The applicant on his part disagrees with the recognition agreement and deems the same a sham and submits that the respondent is trying to mislead the court. He further submits that on 19th March, 2013 the union purported to sign a recognition agreement but was chased away by the respondent’s workers. That the purported recognition agreement is intended to defeat and frustrate the court orders of 23rd January, 2013.
The counter replying affidavit by the applicant/claimant reveals a sad industrial relations exercise on the part of the respondent. Whereas it is averred and submitted that the applicant has recruited 500 members as at 30th January, 2013, sixteen of these have had their services terminated for joining this union. Further, from the 8th March, 2013 the respondent has continued to lock out the applicant from recruiting members in Nairobi and Ruiru. He (respondent) continues to threaten and intimidate employees against being recruited into the union.
On 23rd January, 2013, this court issued clear orders of court dictating appropriate industrial relations exercise by the parties. All this time there appears to be defiance of these court orders. In evidence, the applicant wrote a letter marked Appendix III to the respondent headed Imminent Court Contempt in which he cites his sentiments that the respondent is frustrating, and derailing the implementation of the court order. In as much as the respondent denies the above, this appears a clear cut case of contempt of court.
The court cannotsuo moto invoke issues of contempt in the circumstances. It requires the prompting of parties to this suit. The circumstances of this case call for an application in contempt of court proceedings but instead the court is requested to issue orders for;
(i)Reinstatement of the 16 workers pending determination of this suit.
(ii)Payment of the 16 employees for the three days they are out of employment.
(iii)Order and direct the respondent from victimizing intimidating and harassing her employees until the determination of this suit.
Does prayer No. 5 intimate that such victimization, intimidation and harassment of employees would be appropriate and affordable after the determination of this suit?
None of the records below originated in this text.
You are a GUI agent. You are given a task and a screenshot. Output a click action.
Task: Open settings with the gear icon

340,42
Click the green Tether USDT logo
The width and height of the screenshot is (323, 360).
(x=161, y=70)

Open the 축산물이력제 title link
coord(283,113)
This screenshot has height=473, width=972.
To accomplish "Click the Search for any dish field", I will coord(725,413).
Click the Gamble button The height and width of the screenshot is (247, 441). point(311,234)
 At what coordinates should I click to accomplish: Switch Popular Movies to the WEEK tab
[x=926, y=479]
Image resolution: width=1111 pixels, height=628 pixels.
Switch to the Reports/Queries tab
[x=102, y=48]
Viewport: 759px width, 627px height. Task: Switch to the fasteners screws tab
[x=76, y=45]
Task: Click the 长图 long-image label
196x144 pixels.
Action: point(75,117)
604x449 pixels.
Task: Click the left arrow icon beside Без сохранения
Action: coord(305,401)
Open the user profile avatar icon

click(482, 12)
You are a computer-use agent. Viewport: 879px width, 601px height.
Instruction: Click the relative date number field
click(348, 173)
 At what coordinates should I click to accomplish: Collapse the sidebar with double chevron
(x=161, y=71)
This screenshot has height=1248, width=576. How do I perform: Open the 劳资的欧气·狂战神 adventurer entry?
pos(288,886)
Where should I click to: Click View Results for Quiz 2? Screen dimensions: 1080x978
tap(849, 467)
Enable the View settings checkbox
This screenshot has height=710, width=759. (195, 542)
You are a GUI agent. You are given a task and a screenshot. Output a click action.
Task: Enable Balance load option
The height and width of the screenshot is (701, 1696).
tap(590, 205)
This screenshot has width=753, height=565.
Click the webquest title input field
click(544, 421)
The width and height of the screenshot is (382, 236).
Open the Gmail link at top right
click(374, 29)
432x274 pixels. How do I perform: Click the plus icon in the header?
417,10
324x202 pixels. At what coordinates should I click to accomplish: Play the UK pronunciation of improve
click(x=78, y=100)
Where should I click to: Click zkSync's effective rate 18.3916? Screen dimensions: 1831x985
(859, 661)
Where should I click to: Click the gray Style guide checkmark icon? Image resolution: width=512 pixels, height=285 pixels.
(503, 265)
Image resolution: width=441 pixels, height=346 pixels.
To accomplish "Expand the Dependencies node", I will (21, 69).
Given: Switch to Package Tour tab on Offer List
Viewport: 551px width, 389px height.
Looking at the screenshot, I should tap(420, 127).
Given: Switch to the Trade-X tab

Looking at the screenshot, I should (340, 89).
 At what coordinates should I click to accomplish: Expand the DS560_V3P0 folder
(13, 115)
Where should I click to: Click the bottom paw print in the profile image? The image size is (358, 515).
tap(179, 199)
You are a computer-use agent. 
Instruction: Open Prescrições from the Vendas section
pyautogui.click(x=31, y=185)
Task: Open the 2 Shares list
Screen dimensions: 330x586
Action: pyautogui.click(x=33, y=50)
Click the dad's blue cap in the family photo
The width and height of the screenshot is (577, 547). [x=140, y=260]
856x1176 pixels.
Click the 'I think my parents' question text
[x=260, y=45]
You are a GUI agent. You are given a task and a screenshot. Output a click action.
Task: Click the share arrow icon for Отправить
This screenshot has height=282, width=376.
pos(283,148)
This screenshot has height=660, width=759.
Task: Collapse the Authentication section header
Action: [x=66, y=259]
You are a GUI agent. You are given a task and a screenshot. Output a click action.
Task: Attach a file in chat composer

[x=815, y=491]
Drafters beware!
The application before court is largely similar and a replica of the one determined by this court on 23rd January, 2013. Here, the court made clear orders and paid glaring tribute to the practice of appropriate industrial relations inter parties. These court orders have, in accordance with this application not borne fruits due to the transigiency of the respondent. What assurance does the court have that making further orders as prayed shall yield different results?
This court cannot be involved in an exercise in futility. It would be reinforcing its own contempt. I therefore decline to issue the orders as prayed and implore upon the applicant to, if interested, bring out the relevant application for applicable and appropriate orders with a view to having this matter thrashed once and for all.
Dated and delivered this 23rd day of April, 2013.